Banking & Finance  April 13, 2018

20 years later, BestBank saga draws to end

BOULDER — Twenty years after the failure and closure of BestBank in Boulder, Federal Deposit Insurance Corp. has finally ended its receivership, bringing a two-decades-long sage to a close.

The FDIC took over as receiver for the bank in July 1998 after the bank’s collapse. Its job was to administer the assets of the business and make sure its debts were paid. In December 2017, the FDIC announced it would terminate its receivership for the institution.

“The liquidation of the receivership assets has been completed. To the extent permitted by available funds and in accordance with law, the receiver will be making a final dividend payment to proven creditors,” according to a FDIC announcement.

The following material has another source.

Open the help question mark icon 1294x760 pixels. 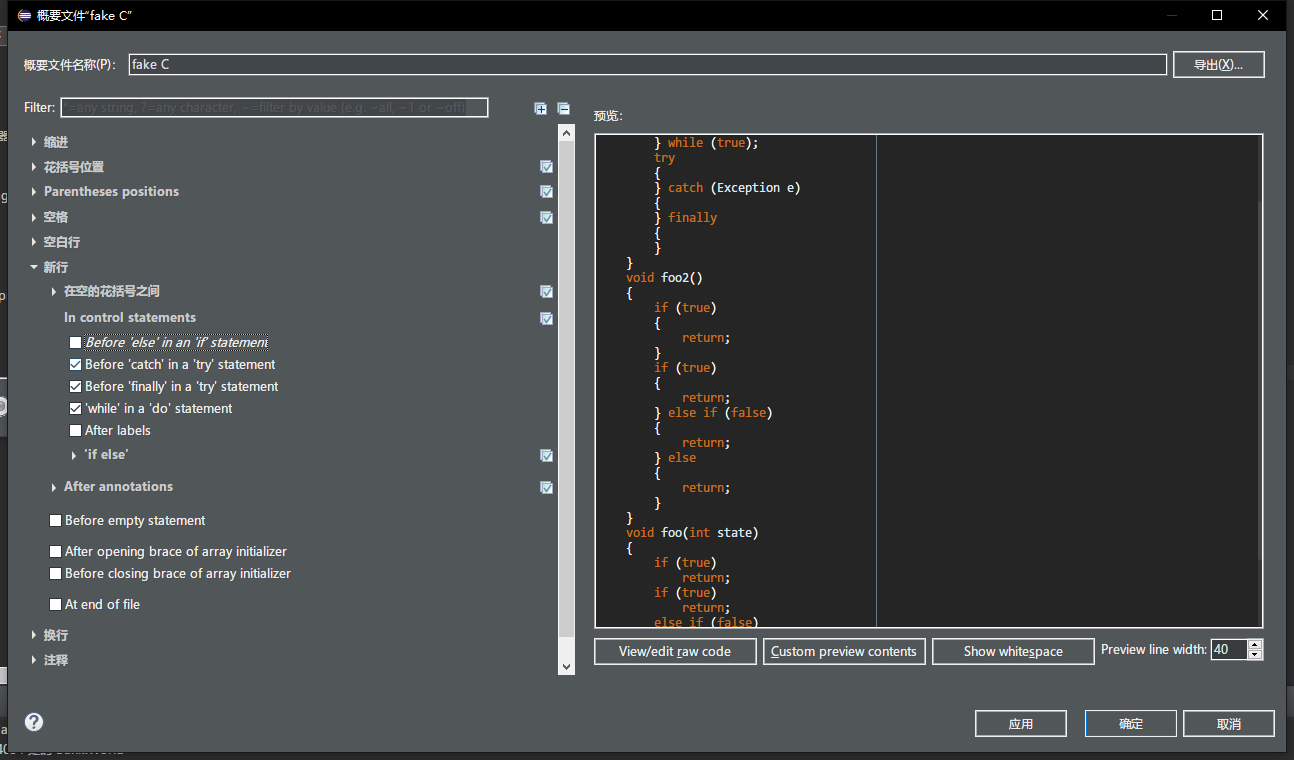click(x=34, y=722)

The bank collapsed in 1998 due to fraud related to the bank’s sub-prime credit card business.

The bank’s demise came as a complete shock to the banking industry at the time. Richard Fulkerson, who served as Colorado banking commissioner from 1996 to 2008, said that “the industry was doing remarkably well nationally and in the state of Colorado.”

He said that the state had experienced a “remarkable period that continued on up to the Great Recession of 2007/2008 of a very healthy industry in Colorado. Going back to BestBank, for the size of the bank, the loss was huge, relatively speaking.”

The bank had $314 million in assets when it was closed on July 23, 1998, and the estimated loss to the FDIC’s Bank Insurance Fund as of Dec. 31, 1998, was $171.6 million. That amount ballooned to $200 million.

In 2007, three executives with the bank were found guilty of bank fraud, conspiracy, false reporting and wire fraud. Those convicted included the bank’s founder and chief executive officer, Edward Mattar III, who committed suicide before he could be sentenced. Also convicted was the bank’s president, Thomas Alan Boyd, and its chief financial officer, Jack Grace Jr. They immediately appealed U.S. District Judge Richard Matsch’s decision.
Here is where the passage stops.